Supplied material
>>

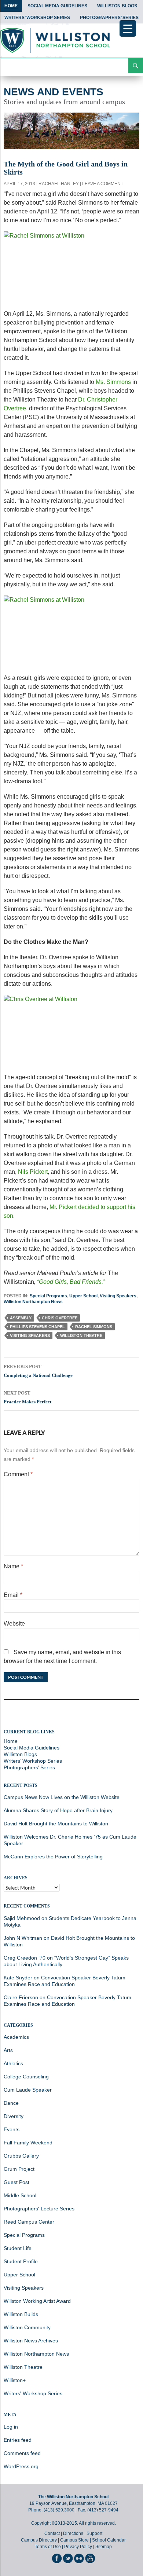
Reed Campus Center (29, 2222)
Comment (18, 1474)
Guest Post (16, 2182)
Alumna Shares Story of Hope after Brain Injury (58, 1810)
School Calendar (109, 2540)
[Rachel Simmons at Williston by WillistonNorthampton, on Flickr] (71, 270)
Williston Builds (21, 2314)
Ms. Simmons (113, 382)
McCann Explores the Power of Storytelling (53, 1856)
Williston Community (27, 2327)
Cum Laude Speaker (28, 2090)
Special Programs (48, 1295)
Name (13, 1566)
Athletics (13, 2063)
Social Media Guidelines (57, 5)
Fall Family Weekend (28, 2143)
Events (11, 2129)
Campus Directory (39, 2540)
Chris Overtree (59, 1318)
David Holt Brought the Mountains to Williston (56, 1823)
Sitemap (103, 2546)
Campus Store (74, 2540)
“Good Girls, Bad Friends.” (71, 1282)
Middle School (20, 2195)
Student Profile (21, 2261)
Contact (52, 2533)
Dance (11, 2103)
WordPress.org (21, 2466)
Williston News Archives (31, 2341)
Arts (8, 2050)
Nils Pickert (33, 1172)
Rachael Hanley (58, 183)
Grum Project (19, 2169)
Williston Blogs (117, 5)
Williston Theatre (81, 1335)
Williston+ (15, 2380)
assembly (21, 1318)
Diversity (13, 2116)
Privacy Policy (78, 2546)
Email (13, 1595)
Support (94, 2533)
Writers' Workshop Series (33, 2393)
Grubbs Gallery (21, 2156)
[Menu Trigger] (128, 28)
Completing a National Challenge (38, 1371)
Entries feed (18, 2440)
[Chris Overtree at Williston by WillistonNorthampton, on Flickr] (71, 1034)
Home (11, 5)
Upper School (83, 1295)
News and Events (53, 92)
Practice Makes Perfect (27, 1397)
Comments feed (22, 2453)
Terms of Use (48, 2546)
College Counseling (26, 2077)
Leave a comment (102, 183)
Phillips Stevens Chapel (37, 1326)
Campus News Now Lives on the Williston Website (62, 1797)
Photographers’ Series (109, 17)
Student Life (18, 2248)
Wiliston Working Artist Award (37, 2301)
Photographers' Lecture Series (39, 2209)
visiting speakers (30, 1335)
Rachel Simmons (93, 1326)
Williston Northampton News (33, 1301)
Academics (16, 2037)
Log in (11, 2427)
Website (14, 1623)
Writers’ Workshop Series (37, 17)
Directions (73, 2533)
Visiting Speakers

<<

Task requirements
Lines in the listing above that hold the string "Series" need counting. Please reply with the total only.

Reply to the exercise
4